EUは「財政赤字を国内総生産(GDP)比で3%以内に収める」といった厳しい財政ルールを持つ。各国が放漫財政に走って財政が悪化すれば単一通貨ユーロの信頼が揺らぎ、EU全体に悪影響を及ぼすからだ。

新型コロナの感染が広がり始めた3月、EUはこのルールを一時的に停止し、各国にコロナ関連の経済対策を促した。EUのジェンティローニ欧州委員(経済政策担当)は今月3日の記者会見で「(ルールの一時停止で得られている)財政出動余地を加盟国は活用する必要がある」と21年も適用する考えを表明した。

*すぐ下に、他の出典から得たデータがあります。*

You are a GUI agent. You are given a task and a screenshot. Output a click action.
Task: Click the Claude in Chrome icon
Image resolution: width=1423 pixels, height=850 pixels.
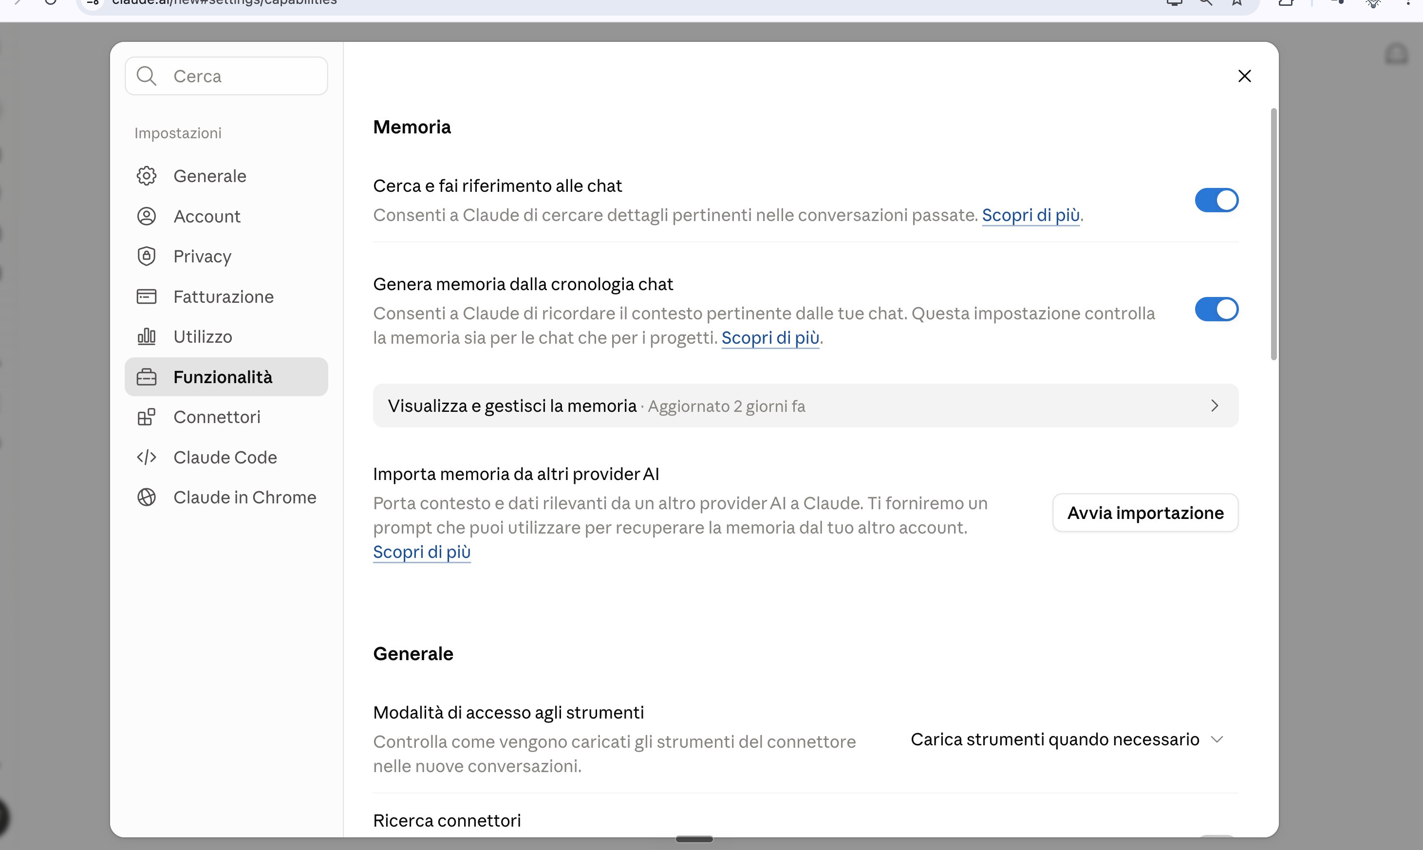(x=146, y=497)
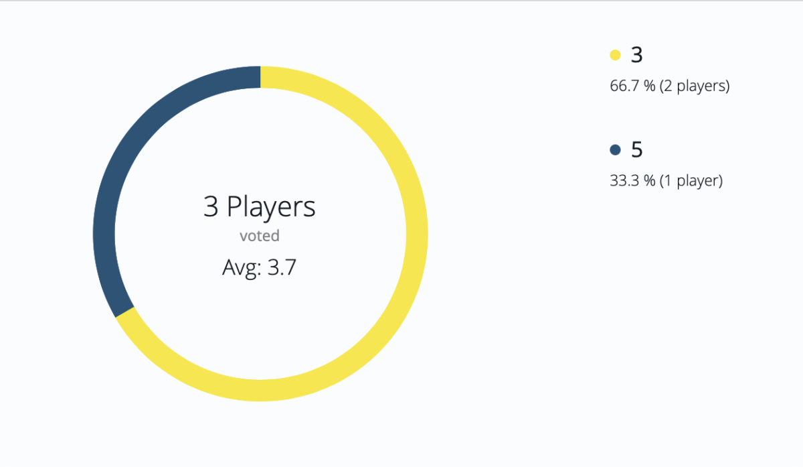
Task: Click the "%" sign after 66.7
Action: (x=650, y=86)

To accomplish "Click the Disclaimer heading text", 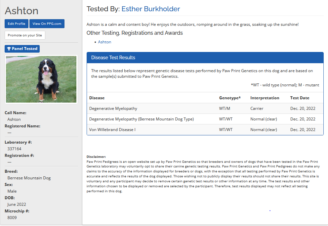I will point(96,157).
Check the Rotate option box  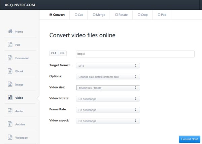coord(116,15)
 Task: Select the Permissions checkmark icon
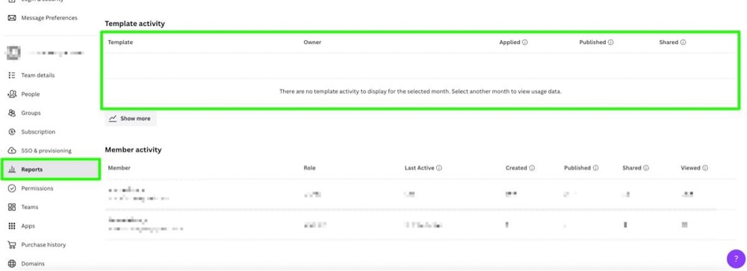click(12, 188)
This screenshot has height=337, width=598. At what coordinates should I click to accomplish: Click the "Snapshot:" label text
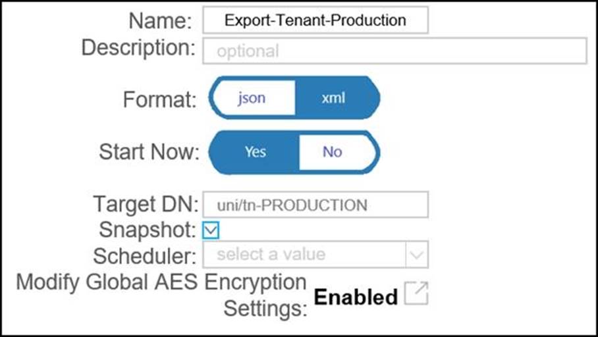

感染の再拡大を受け、各国は雇用維持や休業補償などを目的とした追加対策に着手した。3~5月に続いて厳しい外出制限を導入したフランスは、200億ユーロ規模のコロナ対策を含む補正予算案の編成を準備。イタリアは54億ユーロ規模の対策を検討し、スペインも具体策を議論している。

度重なる財政出動で財政状況の悪化は確実。フランスは9月時点で公的債務残高がGDP比117.5%、財政赤字が10.2%と予測していた。デュソプト公会計担当相は仏紙に、補正予算編成後はそれぞれ119.8%、同11.3%に膨らむとの見解を示した。

EU統計局によると、仏伊やスペインの6月までの公的債務残高は19年に比べてすでに15ポイント程度悪化している。コロナ第2波がその傾向に拍車をかける。欧州委員会が5日発表した経済見通しでは、イタリアの20年は159.6%、スペインは120.3%と前年からそれぞれ25ポイント前後悪化する。ギリシャは200%を超えるという。

今のところ、イタリアの長期金利が0.6%台まで下がるなど、債券市場は安定している。欧州中央銀行(ECB)が1兆3500億ユーロ(約166兆円)の資産購入枠を新設し、国債を大量に購入して金利を力ずくで押し下げているためだ。

ECBは12月の次回理事会で追加金融緩和を決める見通しだが、禁じ手である中央銀行による財政赤字の穴埋めに近づいているとの懸念も高まっている。ECBの総資産は10月末時点で6.8兆ユーロと、昨年末の水準から4割以上も膨らんだ。